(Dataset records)
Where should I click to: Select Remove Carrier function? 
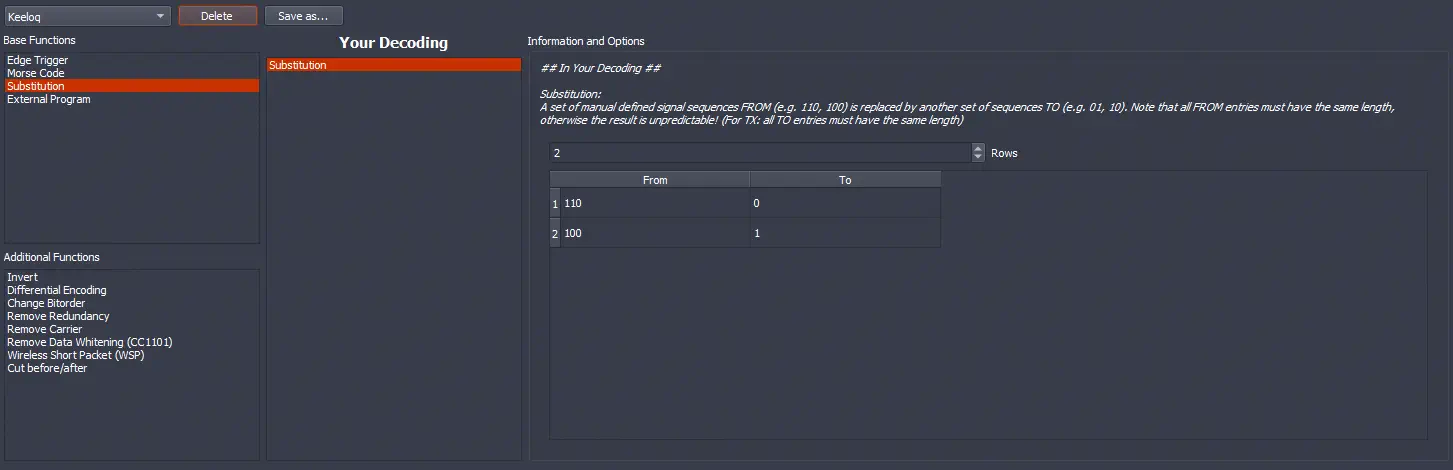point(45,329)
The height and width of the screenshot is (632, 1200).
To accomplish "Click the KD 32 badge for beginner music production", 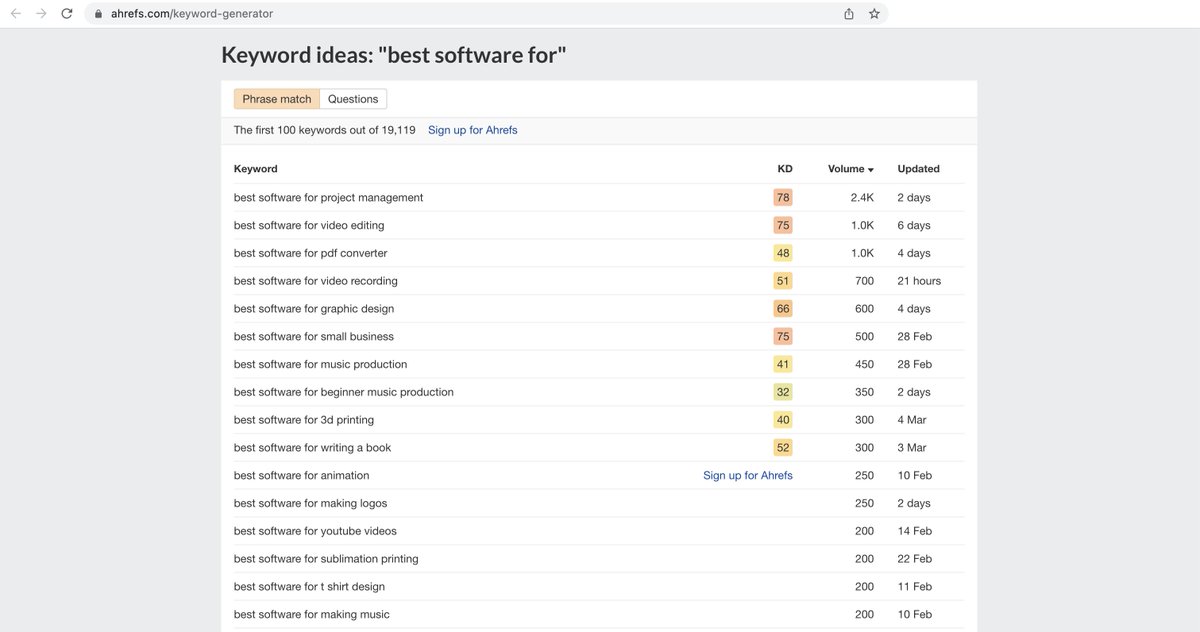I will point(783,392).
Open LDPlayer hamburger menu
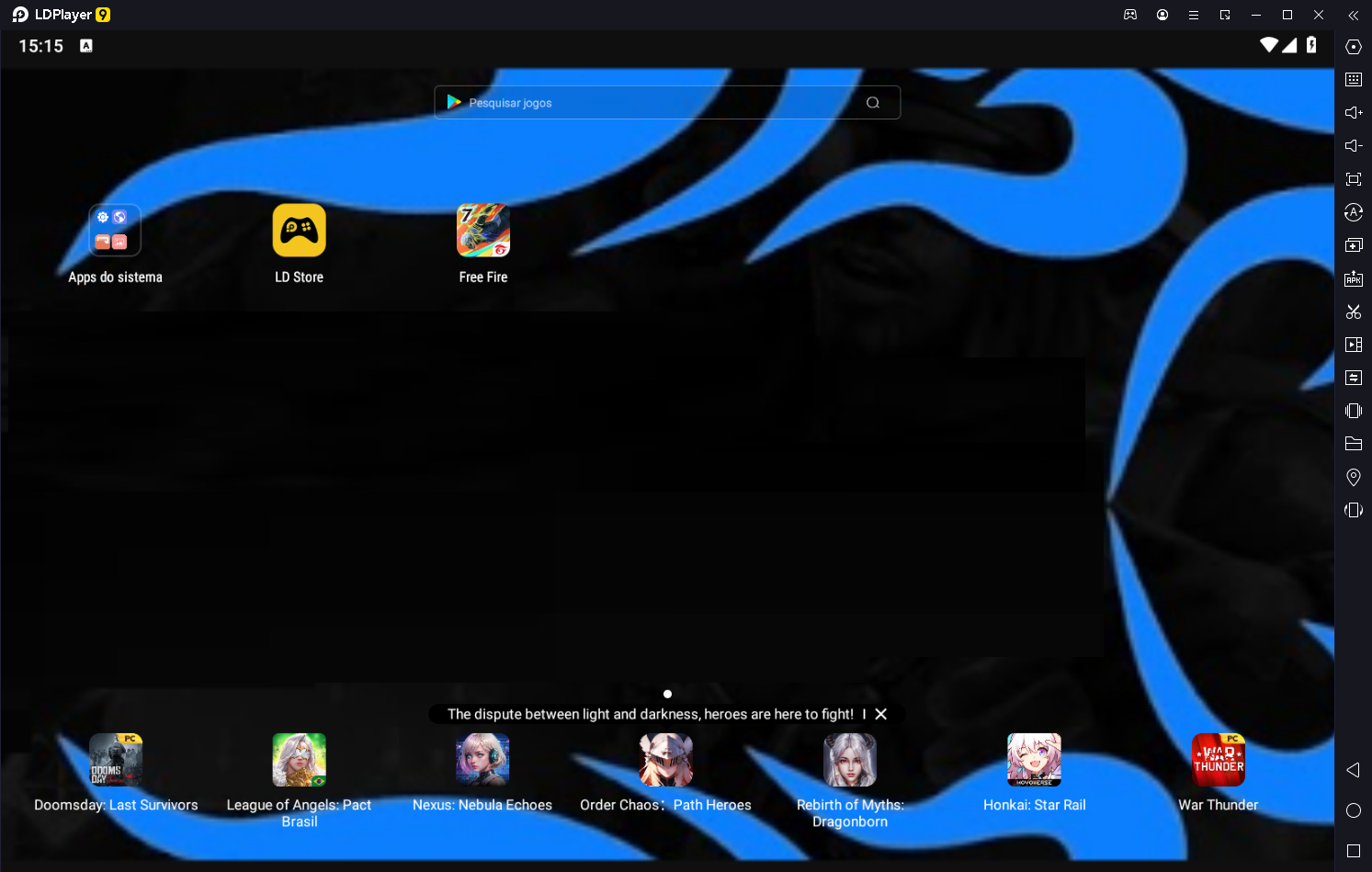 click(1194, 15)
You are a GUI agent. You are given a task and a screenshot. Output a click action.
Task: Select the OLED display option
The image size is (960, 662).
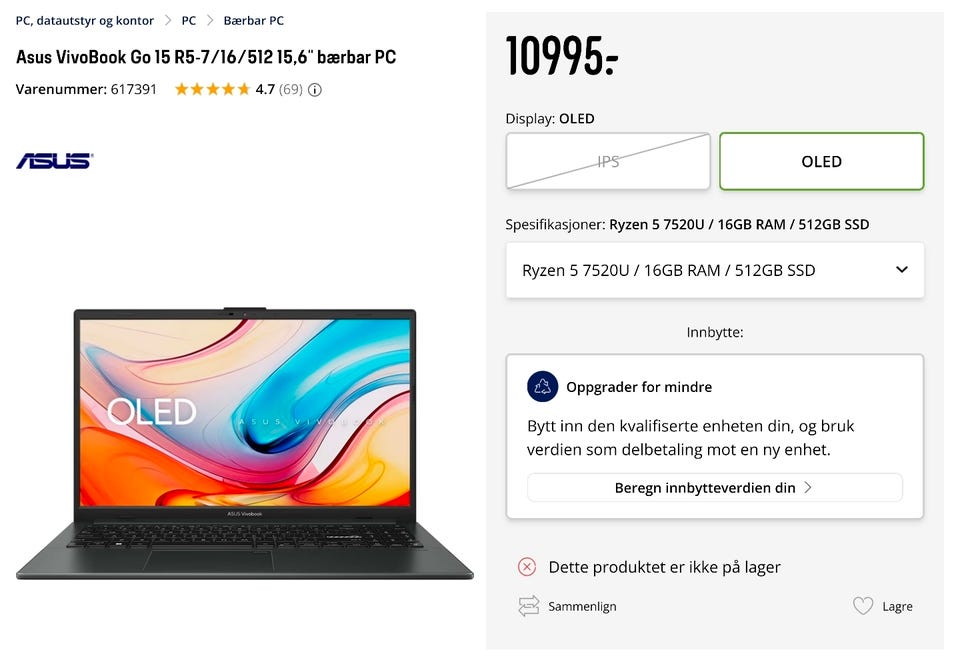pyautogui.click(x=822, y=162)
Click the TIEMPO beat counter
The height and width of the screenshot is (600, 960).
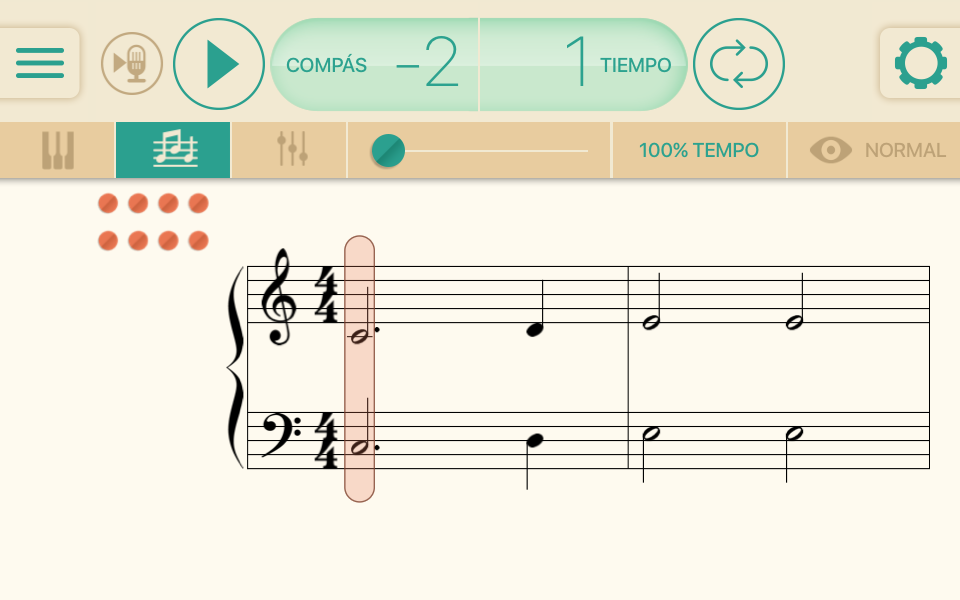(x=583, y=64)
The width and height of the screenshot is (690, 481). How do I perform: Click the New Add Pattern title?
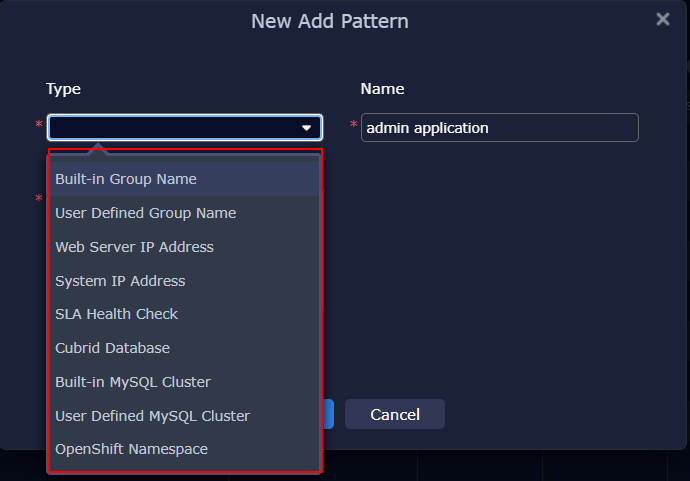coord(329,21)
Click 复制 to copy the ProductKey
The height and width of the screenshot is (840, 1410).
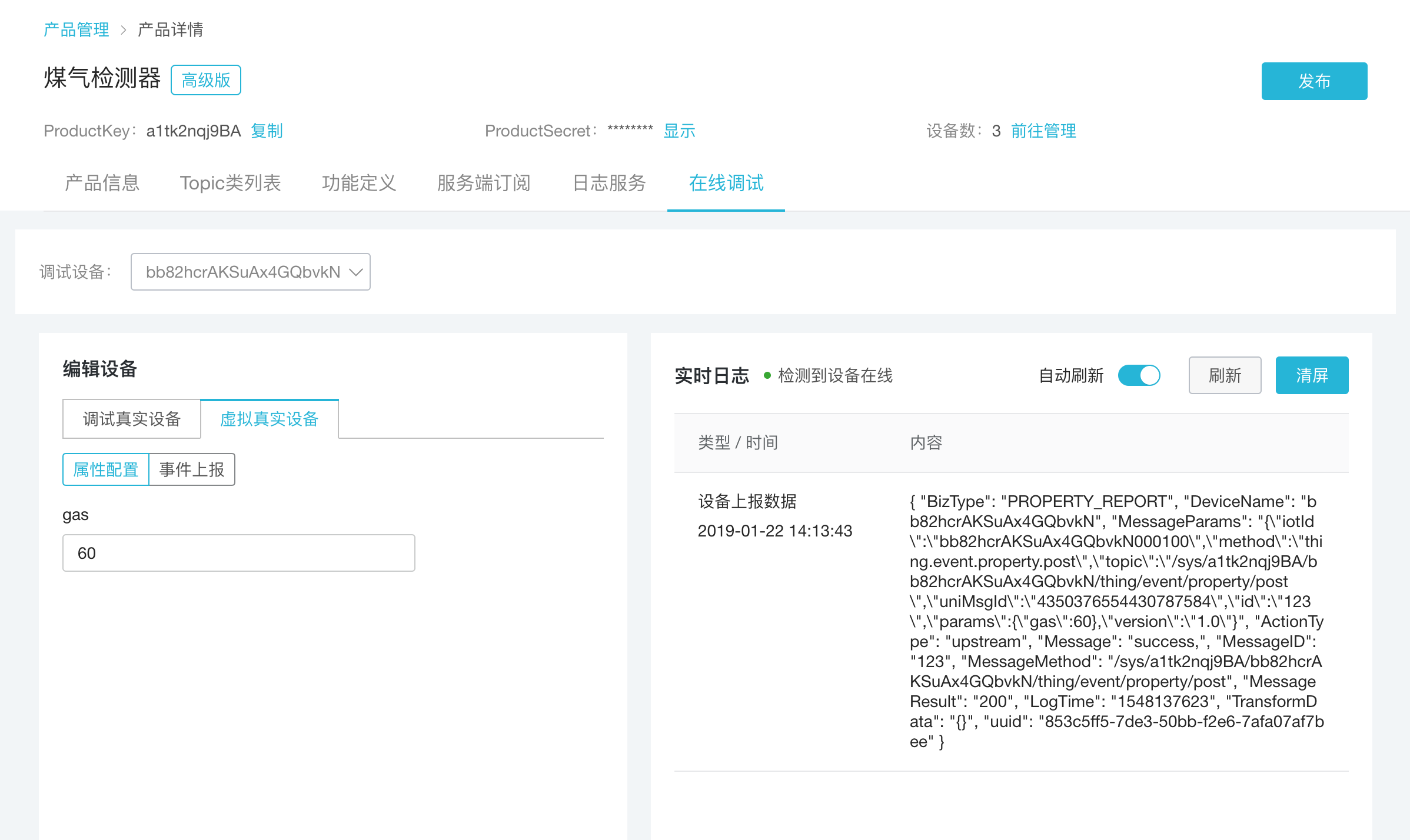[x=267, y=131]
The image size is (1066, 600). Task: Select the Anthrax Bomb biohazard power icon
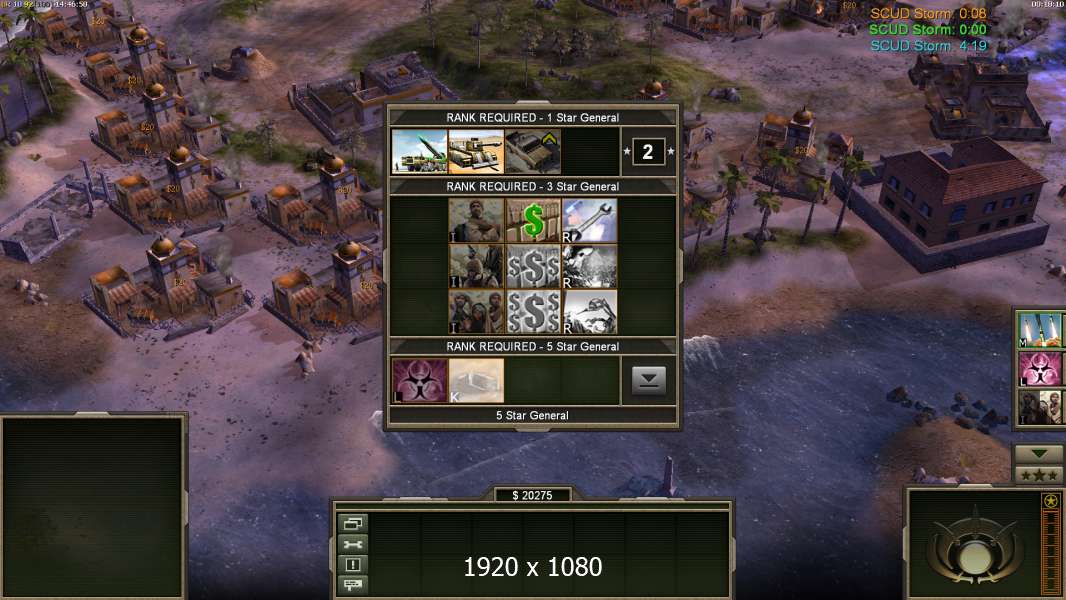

(Stated goal): Copy out the records word for word, starting with the line that contains "Click 复制 to copy the ProductKey" and going on through the end of the records. Leave the pictures out of your answer.

(Exercise solution):
Click 复制 to copy the ProductKey
The height and width of the screenshot is (840, 1410).
[x=267, y=131]
The image size is (1066, 600). Task: Select the Anthrax Bomb biohazard power icon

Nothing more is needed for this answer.